Directive —
Convert every one of the rows below into a Markdown table with two columns, "Number" for the row's position and "Entry" for its text. Leave out any blank lines.

+++ Exercise input +++

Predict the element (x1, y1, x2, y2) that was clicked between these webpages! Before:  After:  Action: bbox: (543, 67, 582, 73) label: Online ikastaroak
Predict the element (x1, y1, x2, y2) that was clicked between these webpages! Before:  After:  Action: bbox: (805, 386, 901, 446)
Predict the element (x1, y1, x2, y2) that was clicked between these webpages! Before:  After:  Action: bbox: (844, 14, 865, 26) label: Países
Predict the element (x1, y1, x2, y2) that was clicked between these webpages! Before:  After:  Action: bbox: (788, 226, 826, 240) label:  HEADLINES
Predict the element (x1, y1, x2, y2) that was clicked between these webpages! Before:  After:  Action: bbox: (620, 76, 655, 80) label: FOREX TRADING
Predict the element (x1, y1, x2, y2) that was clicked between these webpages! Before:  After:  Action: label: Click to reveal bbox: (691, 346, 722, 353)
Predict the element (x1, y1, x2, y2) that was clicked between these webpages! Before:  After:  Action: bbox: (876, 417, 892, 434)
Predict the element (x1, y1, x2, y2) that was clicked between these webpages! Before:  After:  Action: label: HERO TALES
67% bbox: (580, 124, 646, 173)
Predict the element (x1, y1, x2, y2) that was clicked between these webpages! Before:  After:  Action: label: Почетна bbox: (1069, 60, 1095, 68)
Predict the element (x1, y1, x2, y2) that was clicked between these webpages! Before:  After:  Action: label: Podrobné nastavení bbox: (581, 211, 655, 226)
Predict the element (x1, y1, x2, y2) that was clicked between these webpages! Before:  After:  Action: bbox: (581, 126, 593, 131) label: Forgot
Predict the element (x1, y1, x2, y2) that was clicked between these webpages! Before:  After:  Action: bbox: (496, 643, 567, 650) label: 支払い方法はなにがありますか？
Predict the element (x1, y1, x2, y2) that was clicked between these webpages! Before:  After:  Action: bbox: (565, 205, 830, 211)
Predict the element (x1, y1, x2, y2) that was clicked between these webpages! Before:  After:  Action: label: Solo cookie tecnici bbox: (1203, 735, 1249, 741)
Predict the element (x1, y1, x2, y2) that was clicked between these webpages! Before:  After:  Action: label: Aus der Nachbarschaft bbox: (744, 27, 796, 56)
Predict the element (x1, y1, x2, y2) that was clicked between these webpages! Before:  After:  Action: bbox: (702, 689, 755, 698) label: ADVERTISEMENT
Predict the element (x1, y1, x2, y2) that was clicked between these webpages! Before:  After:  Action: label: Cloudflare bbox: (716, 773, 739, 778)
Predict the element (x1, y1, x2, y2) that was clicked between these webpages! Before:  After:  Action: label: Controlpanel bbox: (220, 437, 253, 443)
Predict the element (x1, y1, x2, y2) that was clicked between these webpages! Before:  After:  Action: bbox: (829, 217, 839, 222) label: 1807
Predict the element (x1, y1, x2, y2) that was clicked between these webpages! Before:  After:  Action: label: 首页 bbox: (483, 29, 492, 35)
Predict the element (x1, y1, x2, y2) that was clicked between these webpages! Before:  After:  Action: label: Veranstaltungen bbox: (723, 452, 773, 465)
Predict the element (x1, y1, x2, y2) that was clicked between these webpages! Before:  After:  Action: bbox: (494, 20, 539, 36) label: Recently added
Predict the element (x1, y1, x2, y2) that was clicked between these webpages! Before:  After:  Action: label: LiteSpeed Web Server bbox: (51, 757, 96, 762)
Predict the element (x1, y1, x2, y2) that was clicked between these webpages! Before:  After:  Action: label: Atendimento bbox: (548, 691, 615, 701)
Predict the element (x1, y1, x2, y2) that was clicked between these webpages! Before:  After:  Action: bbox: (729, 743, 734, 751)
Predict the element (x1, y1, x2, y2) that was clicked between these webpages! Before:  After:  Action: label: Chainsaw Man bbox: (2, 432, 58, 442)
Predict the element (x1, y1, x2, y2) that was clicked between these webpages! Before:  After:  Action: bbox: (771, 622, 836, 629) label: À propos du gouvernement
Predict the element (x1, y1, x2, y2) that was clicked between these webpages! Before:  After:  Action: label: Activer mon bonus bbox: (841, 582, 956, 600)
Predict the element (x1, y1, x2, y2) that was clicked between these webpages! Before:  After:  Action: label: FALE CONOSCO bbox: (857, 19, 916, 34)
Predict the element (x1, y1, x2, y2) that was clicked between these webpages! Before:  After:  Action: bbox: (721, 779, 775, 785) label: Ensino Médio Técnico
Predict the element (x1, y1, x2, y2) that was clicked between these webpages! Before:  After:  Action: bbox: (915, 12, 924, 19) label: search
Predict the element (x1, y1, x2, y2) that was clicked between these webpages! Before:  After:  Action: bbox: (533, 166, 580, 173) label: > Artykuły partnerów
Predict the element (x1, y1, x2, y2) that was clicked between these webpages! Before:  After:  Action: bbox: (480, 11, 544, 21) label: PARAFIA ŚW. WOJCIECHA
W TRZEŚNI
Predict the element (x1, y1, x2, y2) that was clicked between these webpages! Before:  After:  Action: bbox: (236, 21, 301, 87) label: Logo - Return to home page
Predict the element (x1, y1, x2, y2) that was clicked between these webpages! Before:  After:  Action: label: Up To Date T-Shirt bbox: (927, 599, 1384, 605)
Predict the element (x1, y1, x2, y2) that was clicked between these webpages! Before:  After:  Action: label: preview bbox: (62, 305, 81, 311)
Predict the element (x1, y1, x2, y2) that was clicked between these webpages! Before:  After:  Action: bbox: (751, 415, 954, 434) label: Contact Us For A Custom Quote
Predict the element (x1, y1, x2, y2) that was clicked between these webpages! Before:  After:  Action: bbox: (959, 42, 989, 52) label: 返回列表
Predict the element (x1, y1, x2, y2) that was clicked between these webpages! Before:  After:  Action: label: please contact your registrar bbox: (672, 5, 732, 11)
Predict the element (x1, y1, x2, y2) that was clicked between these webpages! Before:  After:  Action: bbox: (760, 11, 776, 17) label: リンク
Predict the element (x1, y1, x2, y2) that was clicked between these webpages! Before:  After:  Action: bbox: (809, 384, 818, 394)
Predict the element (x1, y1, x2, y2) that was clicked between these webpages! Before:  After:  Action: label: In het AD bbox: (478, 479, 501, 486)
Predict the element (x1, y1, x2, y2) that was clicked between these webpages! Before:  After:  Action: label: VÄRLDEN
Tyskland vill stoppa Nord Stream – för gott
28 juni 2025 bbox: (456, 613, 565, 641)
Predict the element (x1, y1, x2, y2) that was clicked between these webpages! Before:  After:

+++

Exercise answer —
| Number | Entry |
|---|---|
| 1 | Predict the element (x1, y1, x2, y2) that was clicked between these webpages! Before:  After:  Action: bbox: (543, 67, 582, 73) label: Online ikastaroak |
| 2 | Predict the element (x1, y1, x2, y2) that was clicked between these webpages! Before:  After:  Action: bbox: (805, 386, 901, 446) |
| 3 | Predict the element (x1, y1, x2, y2) that was clicked between these webpages! Before:  After:  Action: bbox: (844, 14, 865, 26) label: Países |
| 4 | Predict the element (x1, y1, x2, y2) that was clicked between these webpages! Before:  After:  Action: bbox: (788, 226, 826, 240) label:  HEADLINES |
| 5 | Predict the element (x1, y1, x2, y2) that was clicked between these webpages! Before:  After:  Action: bbox: (620, 76, 655, 80) label: FOREX TRADING |
| 6 | Predict the element (x1, y1, x2, y2) that was clicked between these webpages! Before:  After:  Action: label: Click to reveal bbox: (691, 346, 722, 353) |
| 7 | Predict the element (x1, y1, x2, y2) that was clicked between these webpages! Before:  After:  Action: bbox: (876, 417, 892, 434) |
| 8 | Predict the element (x1, y1, x2, y2) that was clicked between these webpages! Before:  After:  Action: label: HERO TALES |
| 9 | 67% bbox: (580, 124, 646, 173) |
| 10 | Predict the element (x1, y1, x2, y2) that was clicked between these webpages! Before:  After:  Action: label: Почетна bbox: (1069, 60, 1095, 68) |
| 11 | Predict the element (x1, y1, x2, y2) that was clicked between these webpages! Before:  After:  Action: label: Podrobné nastavení bbox: (581, 211, 655, 226) |
| 12 | Predict the element (x1, y1, x2, y2) that was clicked between these webpages! Before:  After:  Action: bbox: (581, 126, 593, 131) label: Forgot |
| 13 | Predict the element (x1, y1, x2, y2) that was clicked between these webpages! Before:  After:  Action: bbox: (496, 643, 567, 650) label: 支払い方法はなにがありますか？ |
| 14 | Predict the element (x1, y1, x2, y2) that was clicked between these webpages! Before:  After:  Action: bbox: (565, 205, 830, 211) |
| 15 | Predict the element (x1, y1, x2, y2) that was clicked between these webpages! Before:  After:  Action: label: Solo cookie tecnici bbox: (1203, 735, 1249, 741) |
| 16 | Predict the element (x1, y1, x2, y2) that was clicked between these webpages! Before:  After:  Action: label: Aus der Nachbarschaft bbox: (744, 27, 796, 56) |
| 17 | Predict the element (x1, y1, x2, y2) that was clicked between these webpages! Before:  After:  Action: bbox: (702, 689, 755, 698) label: ADVERTISEMENT |
| 18 | Predict the element (x1, y1, x2, y2) that was clicked between these webpages! Before:  After:  Action: label: Cloudflare bbox: (716, 773, 739, 778) |
| 19 | Predict the element (x1, y1, x2, y2) that was clicked between these webpages! Before:  After:  Action: label: Controlpanel bbox: (220, 437, 253, 443) |
| 20 | Predict the element (x1, y1, x2, y2) that was clicked between these webpages! Before:  After:  Action: bbox: (829, 217, 839, 222) label: 1807 |
| 21 | Predict the element (x1, y1, x2, y2) that was clicked between these webpages! Before:  After:  Action: label: 首页 bbox: (483, 29, 492, 35) |
| 22 | Predict the element (x1, y1, x2, y2) that was clicked between these webpages! Before:  After:  Action: label: Veranstaltungen bbox: (723, 452, 773, 465) |
| 23 | Predict the element (x1, y1, x2, y2) that was clicked between these webpages! Before:  After:  Action: bbox: (494, 20, 539, 36) label: Recently added |
| 24 | Predict the element (x1, y1, x2, y2) that was clicked between these webpages! Before:  After:  Action: label: LiteSpeed Web Server bbox: (51, 757, 96, 762) |
| 25 | Predict the element (x1, y1, x2, y2) that was clicked between these webpages! Before:  After:  Action: label: Atendimento bbox: (548, 691, 615, 701) |
| 26 | Predict the element (x1, y1, x2, y2) that was clicked between these webpages! Before:  After:  Action: bbox: (729, 743, 734, 751) |
| 27 | Predict the element (x1, y1, x2, y2) that was clicked between these webpages! Before:  After:  Action: label: Chainsaw Man bbox: (2, 432, 58, 442) |
| 28 | Predict the element (x1, y1, x2, y2) that was clicked between these webpages! Before:  After:  Action: bbox: (771, 622, 836, 629) label: À propos du gouvernement |
| 29 | Predict the element (x1, y1, x2, y2) that was clicked between these webpages! Before:  After:  Action: label: Activer mon bonus bbox: (841, 582, 956, 600) |
| 30 | Predict the element (x1, y1, x2, y2) that was clicked between these webpages! Before:  After:  Action: label: FALE CONOSCO bbox: (857, 19, 916, 34) |
| 31 | Predict the element (x1, y1, x2, y2) that was clicked between these webpages! Before:  After:  Action: bbox: (721, 779, 775, 785) label: Ensino Médio Técnico |
| 32 | Predict the element (x1, y1, x2, y2) that was clicked between these webpages! Before:  After:  Action: bbox: (915, 12, 924, 19) label: search |
| 33 | Predict the element (x1, y1, x2, y2) that was clicked between these webpages! Before:  After:  Action: bbox: (533, 166, 580, 173) label: > Artykuły partnerów |
| 34 | Predict the element (x1, y1, x2, y2) that was clicked between these webpages! Before:  After:  Action: bbox: (480, 11, 544, 21) label: PARAFIA ŚW. WOJCIECHA |
| 35 | W TRZEŚNI |
| 36 | Predict the element (x1, y1, x2, y2) that was clicked between these webpages! Before:  After:  Action: bbox: (236, 21, 301, 87) label: Logo - Return to home page |
| 37 | Predict the element (x1, y1, x2, y2) that was clicked between these webpages! Before:  After:  Action: label: Up To Date T-Shirt bbox: (927, 599, 1384, 605) |
| 38 | Predict the element (x1, y1, x2, y2) that was clicked between these webpages! Before:  After:  Action: label: preview bbox: (62, 305, 81, 311) |
| 39 | Predict the element (x1, y1, x2, y2) that was clicked between these webpages! Before:  After:  Action: bbox: (751, 415, 954, 434) label: Contact Us For A Custom Quote |
| 40 | Predict the element (x1, y1, x2, y2) that was clicked between these webpages! Before:  After:  Action: bbox: (959, 42, 989, 52) label: 返回列表 |
| 41 | Predict the element (x1, y1, x2, y2) that was clicked between these webpages! Before:  After:  Action: label: please contact your registrar bbox: (672, 5, 732, 11) |
| 42 | Predict the element (x1, y1, x2, y2) that was clicked between these webpages! Before:  After:  Action: bbox: (760, 11, 776, 17) label: リンク |
| 43 | Predict the element (x1, y1, x2, y2) that was clicked between these webpages! Before:  After:  Action: bbox: (809, 384, 818, 394) |
| 44 | Predict the element (x1, y1, x2, y2) that was clicked between these webpages! Before:  After:  Action: label: In het AD bbox: (478, 479, 501, 486) |
| 45 | Predict the element (x1, y1, x2, y2) that was clicked between these webpages! Before:  After:  Action: label: VÄRLDEN |
| 46 | Tyskland vill stoppa Nord Stream – för gott |
| 47 | 28 juni 2025 bbox: (456, 613, 565, 641) |
| 48 | Predict the element (x1, y1, x2, y2) that was clicked between these webpages! Before:  After: |